____ Available records

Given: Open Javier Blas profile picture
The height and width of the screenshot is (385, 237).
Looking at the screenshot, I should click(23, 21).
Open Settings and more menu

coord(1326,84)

________
____ Available records

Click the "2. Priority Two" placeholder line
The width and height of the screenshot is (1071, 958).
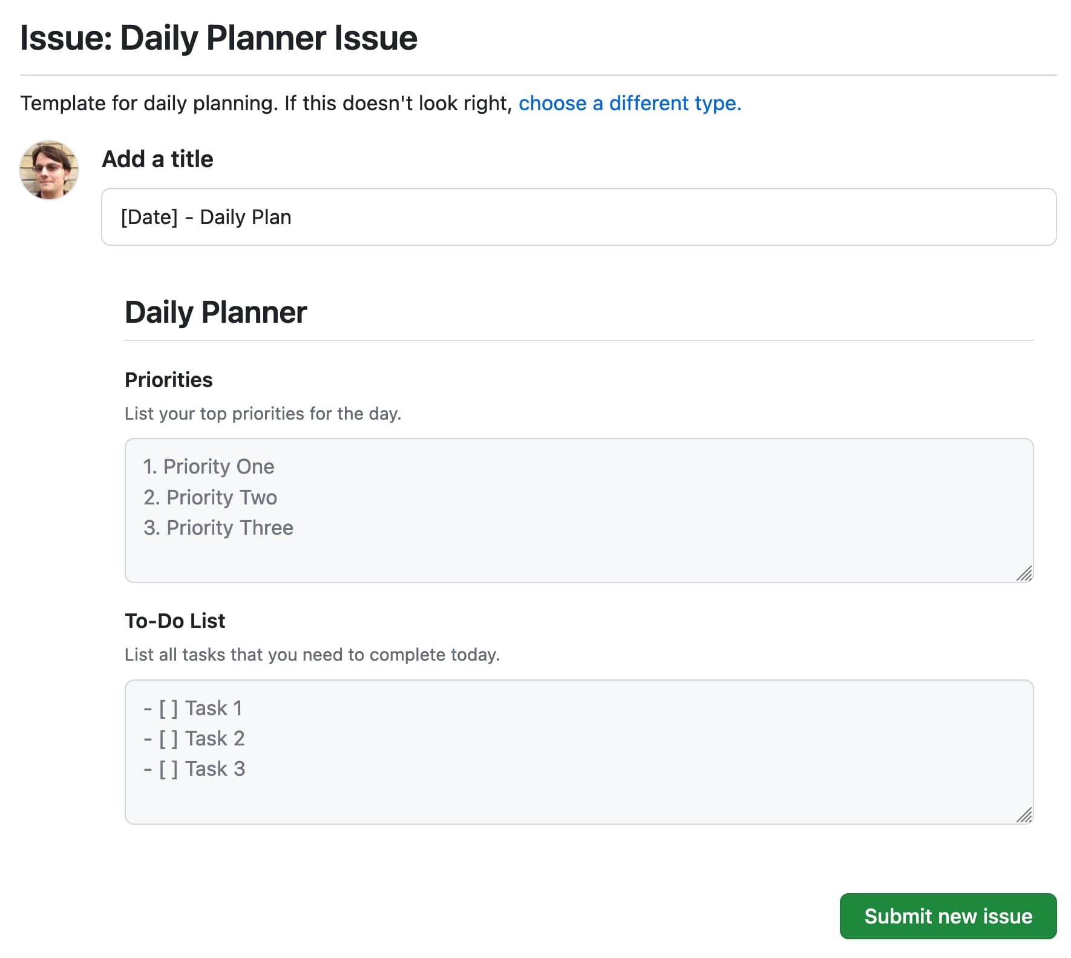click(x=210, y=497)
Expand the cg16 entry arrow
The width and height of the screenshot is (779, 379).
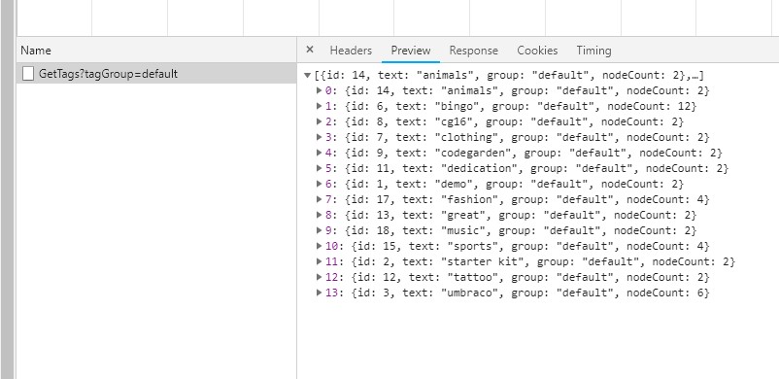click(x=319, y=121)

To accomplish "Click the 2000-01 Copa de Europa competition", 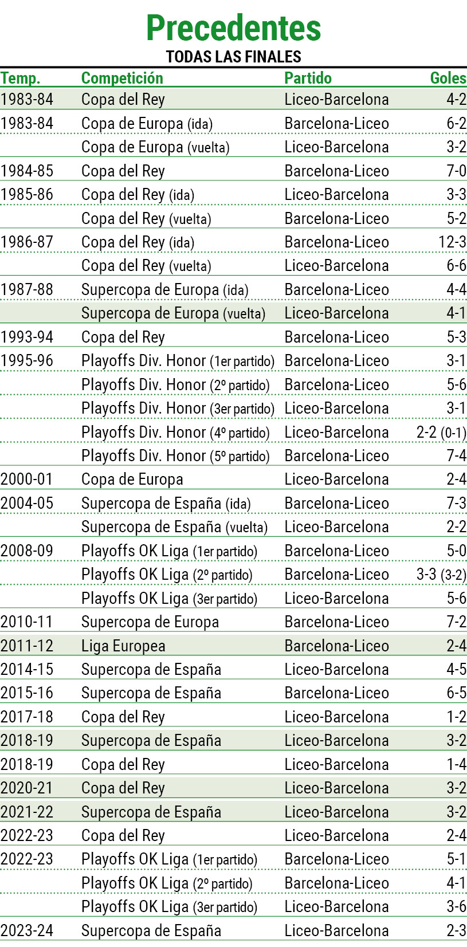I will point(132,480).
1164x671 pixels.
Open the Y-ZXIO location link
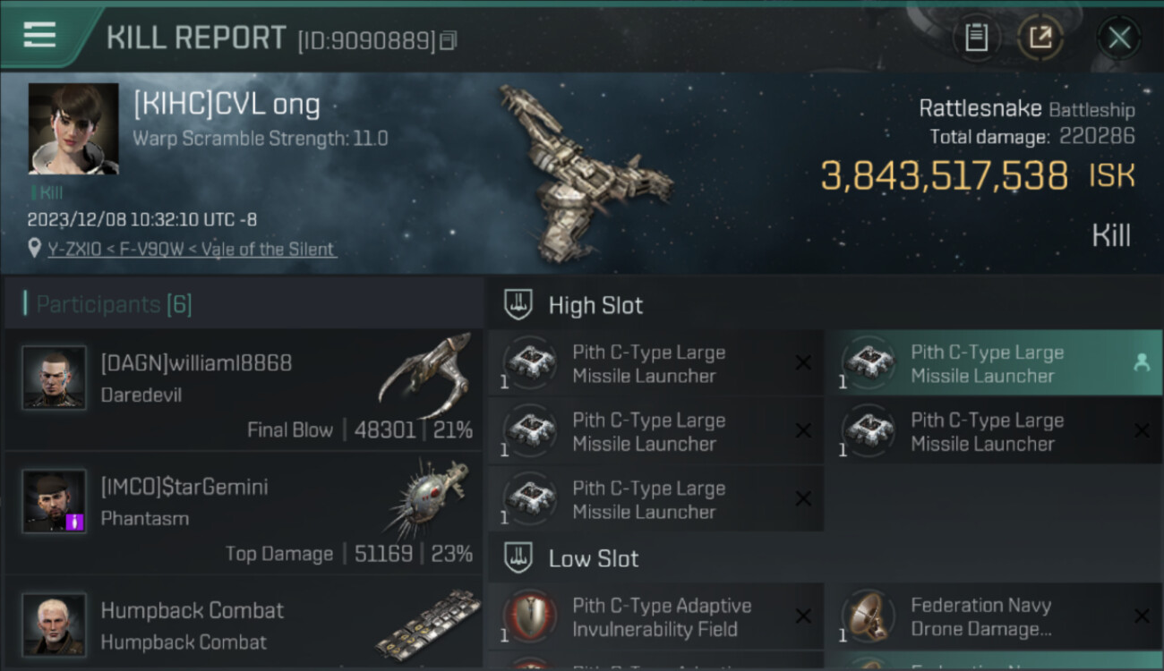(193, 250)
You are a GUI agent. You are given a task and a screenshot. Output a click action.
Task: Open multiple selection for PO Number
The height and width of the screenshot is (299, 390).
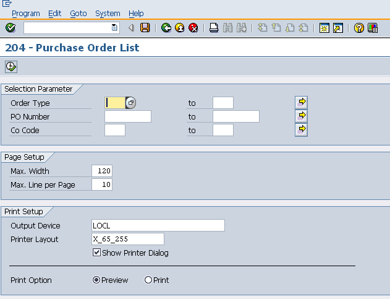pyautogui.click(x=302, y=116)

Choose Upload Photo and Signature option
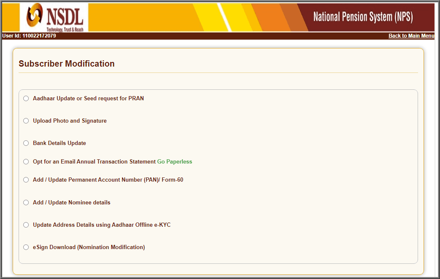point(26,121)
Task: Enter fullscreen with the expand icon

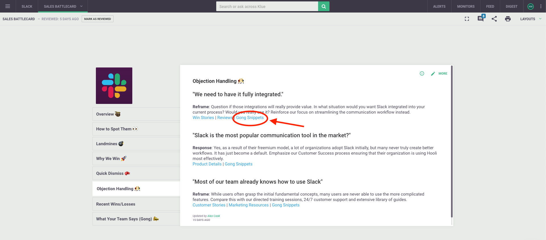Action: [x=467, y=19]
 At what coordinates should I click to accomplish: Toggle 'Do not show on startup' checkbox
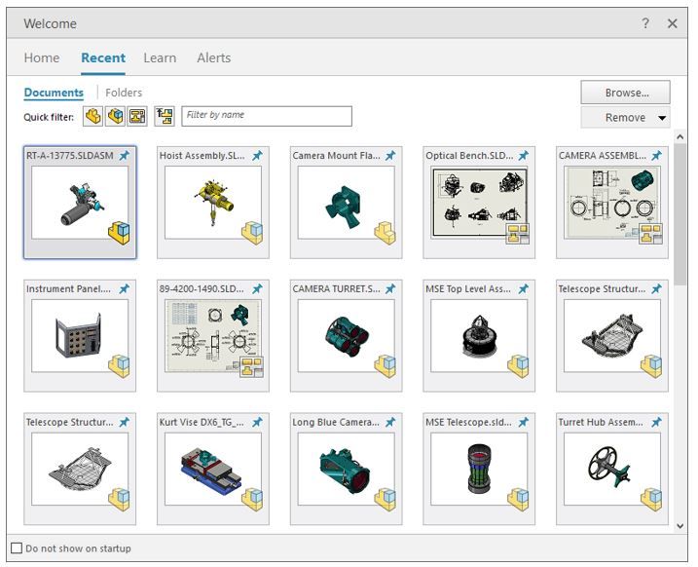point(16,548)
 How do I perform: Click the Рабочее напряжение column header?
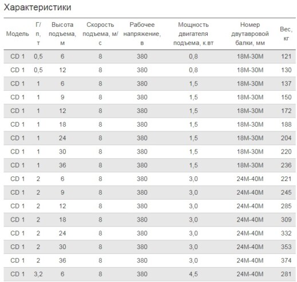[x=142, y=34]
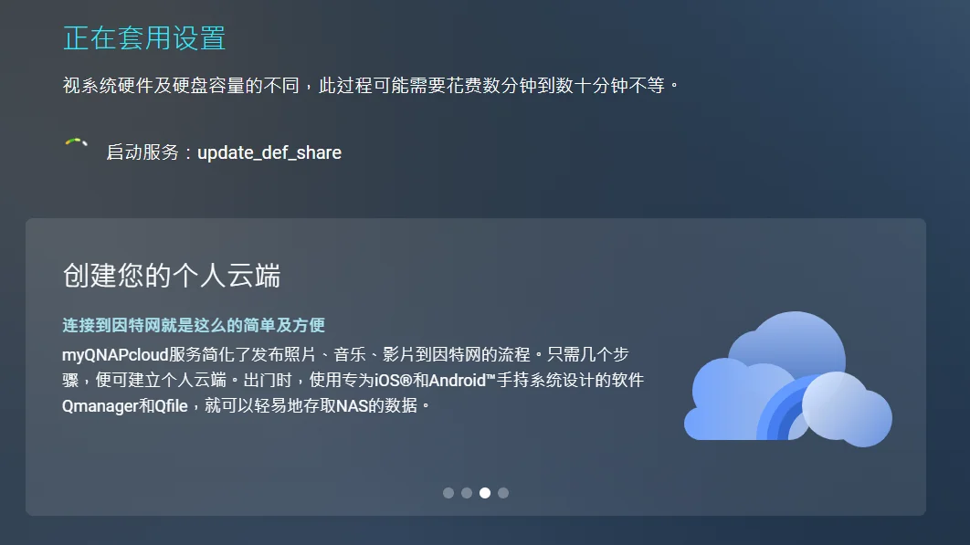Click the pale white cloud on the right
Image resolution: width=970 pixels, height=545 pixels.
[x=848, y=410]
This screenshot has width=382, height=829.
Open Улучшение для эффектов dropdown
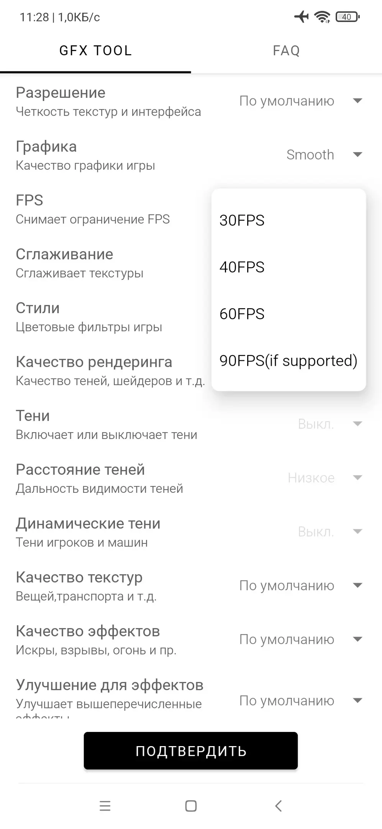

________
____ Available records

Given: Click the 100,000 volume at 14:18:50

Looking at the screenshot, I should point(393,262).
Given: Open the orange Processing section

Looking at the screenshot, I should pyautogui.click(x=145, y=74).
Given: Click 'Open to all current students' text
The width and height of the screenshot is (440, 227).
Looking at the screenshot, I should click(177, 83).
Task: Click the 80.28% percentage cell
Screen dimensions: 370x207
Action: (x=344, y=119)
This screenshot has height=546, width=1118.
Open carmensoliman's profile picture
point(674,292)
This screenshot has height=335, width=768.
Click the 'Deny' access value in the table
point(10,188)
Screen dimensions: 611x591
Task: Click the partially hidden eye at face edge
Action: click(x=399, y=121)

________

What is expected.
Scan the data, and report each line that uses the word "This".

Written reply.
This screenshot has width=382, height=829.
This screenshot has height=546, width=1118.
This screenshot has height=335, width=768.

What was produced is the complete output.